Im Prinzip habt ihr natürlich recht, Carbon ist ein Material, dass man sich so modellieren kann wie man es braucht, Flexibiltät und Steifigkeit genau an den Stellen und in die Richtungen zusammenmixen, dass ein hervorragender Rahmen dabei herauskommt.
Ich denke nur, dass es für den Bau von Randonneuern nicht so geeignet ist wie Stahl. Zum einen die Gabeln, die für die langen Strecken auf dem Randonneur gute Federungsqualitäten haben sollten. Ich habe bis jetzt noch keine wirklich schlanke Carbongabel mit starker Biegung gesehen, auch an den von JH getesteten Rädern nicht, ich denke einfach, das Material gibt so geringe Wandstärken und feine Durchmesser nicht her (über die Haltbarkeit von solchen Teilen möchte ich in dem Zusammenhang gar nicht diskutieren, da wird erst die Geschichte wirklich Aufschluss geben). Die Mode nun, überall Scheibenbremsen dranzuschrauben ist da auch nicht förderlich, da dafür die Gabeln viel steifer sein müssen. Die Materialstärke macht es wohl auch schwierig, genügend Platz zu lassen in den Gabelkronen, zwischen den Hinterbaustreben für Schutzbleche u.dgl.

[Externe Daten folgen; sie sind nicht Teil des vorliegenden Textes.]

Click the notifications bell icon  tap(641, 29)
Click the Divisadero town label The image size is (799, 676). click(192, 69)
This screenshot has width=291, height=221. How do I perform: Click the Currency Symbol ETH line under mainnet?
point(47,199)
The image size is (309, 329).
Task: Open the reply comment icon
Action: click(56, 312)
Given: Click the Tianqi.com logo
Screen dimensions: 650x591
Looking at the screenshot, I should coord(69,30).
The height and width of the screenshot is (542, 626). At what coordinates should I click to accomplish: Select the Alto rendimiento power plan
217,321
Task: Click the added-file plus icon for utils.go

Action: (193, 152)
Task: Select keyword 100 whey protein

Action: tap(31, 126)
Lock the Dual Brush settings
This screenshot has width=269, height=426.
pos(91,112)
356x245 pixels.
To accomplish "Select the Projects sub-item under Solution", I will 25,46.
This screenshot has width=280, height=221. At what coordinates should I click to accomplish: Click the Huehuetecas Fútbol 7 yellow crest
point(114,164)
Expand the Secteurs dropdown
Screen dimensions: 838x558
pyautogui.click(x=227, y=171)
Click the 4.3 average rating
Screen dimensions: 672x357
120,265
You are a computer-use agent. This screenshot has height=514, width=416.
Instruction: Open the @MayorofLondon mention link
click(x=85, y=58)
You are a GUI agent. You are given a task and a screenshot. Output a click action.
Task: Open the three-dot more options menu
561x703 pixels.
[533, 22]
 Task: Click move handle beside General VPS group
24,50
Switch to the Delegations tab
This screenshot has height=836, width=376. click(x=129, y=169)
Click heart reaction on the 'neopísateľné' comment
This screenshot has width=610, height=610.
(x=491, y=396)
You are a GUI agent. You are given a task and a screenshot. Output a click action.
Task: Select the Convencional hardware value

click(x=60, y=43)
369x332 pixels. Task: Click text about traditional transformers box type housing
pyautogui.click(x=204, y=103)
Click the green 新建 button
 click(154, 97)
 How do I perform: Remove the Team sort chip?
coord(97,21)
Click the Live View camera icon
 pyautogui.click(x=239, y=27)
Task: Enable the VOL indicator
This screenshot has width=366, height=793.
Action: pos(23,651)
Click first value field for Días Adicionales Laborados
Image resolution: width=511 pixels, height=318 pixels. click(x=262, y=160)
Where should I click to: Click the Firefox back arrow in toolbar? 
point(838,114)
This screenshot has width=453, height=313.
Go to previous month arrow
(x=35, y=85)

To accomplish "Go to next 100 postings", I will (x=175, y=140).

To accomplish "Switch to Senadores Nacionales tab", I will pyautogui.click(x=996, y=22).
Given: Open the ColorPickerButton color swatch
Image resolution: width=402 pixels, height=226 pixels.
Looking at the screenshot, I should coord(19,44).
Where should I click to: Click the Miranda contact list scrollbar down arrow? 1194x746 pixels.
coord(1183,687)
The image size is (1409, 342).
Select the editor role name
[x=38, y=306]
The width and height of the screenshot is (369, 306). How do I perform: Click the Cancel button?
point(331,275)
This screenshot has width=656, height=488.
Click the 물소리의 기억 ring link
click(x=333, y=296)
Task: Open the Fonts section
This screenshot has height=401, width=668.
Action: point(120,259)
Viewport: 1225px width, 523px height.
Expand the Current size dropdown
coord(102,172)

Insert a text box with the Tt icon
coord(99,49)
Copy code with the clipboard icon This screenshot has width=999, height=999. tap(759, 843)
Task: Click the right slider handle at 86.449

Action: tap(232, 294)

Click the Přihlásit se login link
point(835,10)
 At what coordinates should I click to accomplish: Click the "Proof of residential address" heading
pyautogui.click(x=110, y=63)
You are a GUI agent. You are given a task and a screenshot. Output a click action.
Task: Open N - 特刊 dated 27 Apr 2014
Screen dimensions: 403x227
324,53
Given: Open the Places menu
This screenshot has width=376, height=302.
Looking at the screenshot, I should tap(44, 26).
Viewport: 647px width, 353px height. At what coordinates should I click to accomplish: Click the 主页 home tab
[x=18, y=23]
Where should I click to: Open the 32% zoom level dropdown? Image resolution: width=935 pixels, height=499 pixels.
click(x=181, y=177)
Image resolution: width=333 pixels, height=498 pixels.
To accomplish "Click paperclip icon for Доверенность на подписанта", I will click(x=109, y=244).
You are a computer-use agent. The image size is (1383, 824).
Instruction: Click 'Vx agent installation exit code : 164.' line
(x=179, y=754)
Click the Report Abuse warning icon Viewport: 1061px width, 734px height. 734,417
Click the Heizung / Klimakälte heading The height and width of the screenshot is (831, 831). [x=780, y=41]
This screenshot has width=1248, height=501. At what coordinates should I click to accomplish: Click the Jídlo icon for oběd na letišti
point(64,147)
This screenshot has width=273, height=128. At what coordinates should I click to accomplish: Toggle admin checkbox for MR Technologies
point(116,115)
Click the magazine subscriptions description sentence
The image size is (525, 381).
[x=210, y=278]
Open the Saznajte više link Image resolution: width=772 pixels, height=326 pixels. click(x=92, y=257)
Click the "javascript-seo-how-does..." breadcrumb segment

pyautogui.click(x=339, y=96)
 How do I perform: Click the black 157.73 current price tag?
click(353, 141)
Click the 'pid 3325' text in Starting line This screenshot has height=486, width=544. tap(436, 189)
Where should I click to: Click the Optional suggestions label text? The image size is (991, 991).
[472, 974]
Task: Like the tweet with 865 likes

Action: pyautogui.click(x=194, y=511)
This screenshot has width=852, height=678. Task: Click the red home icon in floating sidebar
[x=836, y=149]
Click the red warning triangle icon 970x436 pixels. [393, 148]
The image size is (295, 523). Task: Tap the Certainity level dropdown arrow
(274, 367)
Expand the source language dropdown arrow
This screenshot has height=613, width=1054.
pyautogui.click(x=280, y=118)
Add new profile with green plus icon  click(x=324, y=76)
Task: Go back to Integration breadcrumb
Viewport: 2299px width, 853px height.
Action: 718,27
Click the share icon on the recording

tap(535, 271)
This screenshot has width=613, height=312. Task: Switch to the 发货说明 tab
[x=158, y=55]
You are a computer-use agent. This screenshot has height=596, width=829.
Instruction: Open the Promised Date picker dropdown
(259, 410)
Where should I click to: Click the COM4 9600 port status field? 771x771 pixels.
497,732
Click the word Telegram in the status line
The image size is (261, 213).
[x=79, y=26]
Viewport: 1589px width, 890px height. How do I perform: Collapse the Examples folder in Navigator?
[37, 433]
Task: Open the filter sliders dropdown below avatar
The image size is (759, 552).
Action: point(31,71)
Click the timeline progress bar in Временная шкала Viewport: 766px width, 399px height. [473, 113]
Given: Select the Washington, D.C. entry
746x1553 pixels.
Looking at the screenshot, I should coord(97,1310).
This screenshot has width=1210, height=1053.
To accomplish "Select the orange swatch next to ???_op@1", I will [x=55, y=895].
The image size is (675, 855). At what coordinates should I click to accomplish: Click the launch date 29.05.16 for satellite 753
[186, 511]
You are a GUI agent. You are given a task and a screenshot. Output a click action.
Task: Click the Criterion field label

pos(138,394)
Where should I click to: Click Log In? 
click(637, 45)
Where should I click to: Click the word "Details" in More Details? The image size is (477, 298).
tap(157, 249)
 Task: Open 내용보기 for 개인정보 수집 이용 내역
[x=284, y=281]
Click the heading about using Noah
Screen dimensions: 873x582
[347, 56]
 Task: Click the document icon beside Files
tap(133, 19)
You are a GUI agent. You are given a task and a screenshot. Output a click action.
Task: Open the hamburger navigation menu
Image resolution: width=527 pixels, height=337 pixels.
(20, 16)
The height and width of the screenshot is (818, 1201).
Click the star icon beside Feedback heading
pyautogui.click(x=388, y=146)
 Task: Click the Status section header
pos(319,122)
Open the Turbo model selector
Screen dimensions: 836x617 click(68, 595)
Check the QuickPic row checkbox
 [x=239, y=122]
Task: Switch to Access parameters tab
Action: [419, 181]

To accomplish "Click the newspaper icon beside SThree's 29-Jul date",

Das zweite sind die für einen vernünftigen Randonneur nötigen Anbauteile und die dafür nötigen Anlötteile, Ösen, Gewinde. Wie bringt man die an an einem Randonneur aus Carbon in wirklich haltbarer Form an? Keines der von JH getesteten Carbonräder (gut, soviel waren es noch nicht...) hat da bisher überzeugt. Der Aufwand, den so etwas bei der Fertigung macht, dürfte wohl den Preis so in die Höhe treiben, dass es sich kaum lohnen dürfte. Das Material ist am besten für eine Massenfertigung glatter Rennradrrahmen ohne Schnickschnack geeignet.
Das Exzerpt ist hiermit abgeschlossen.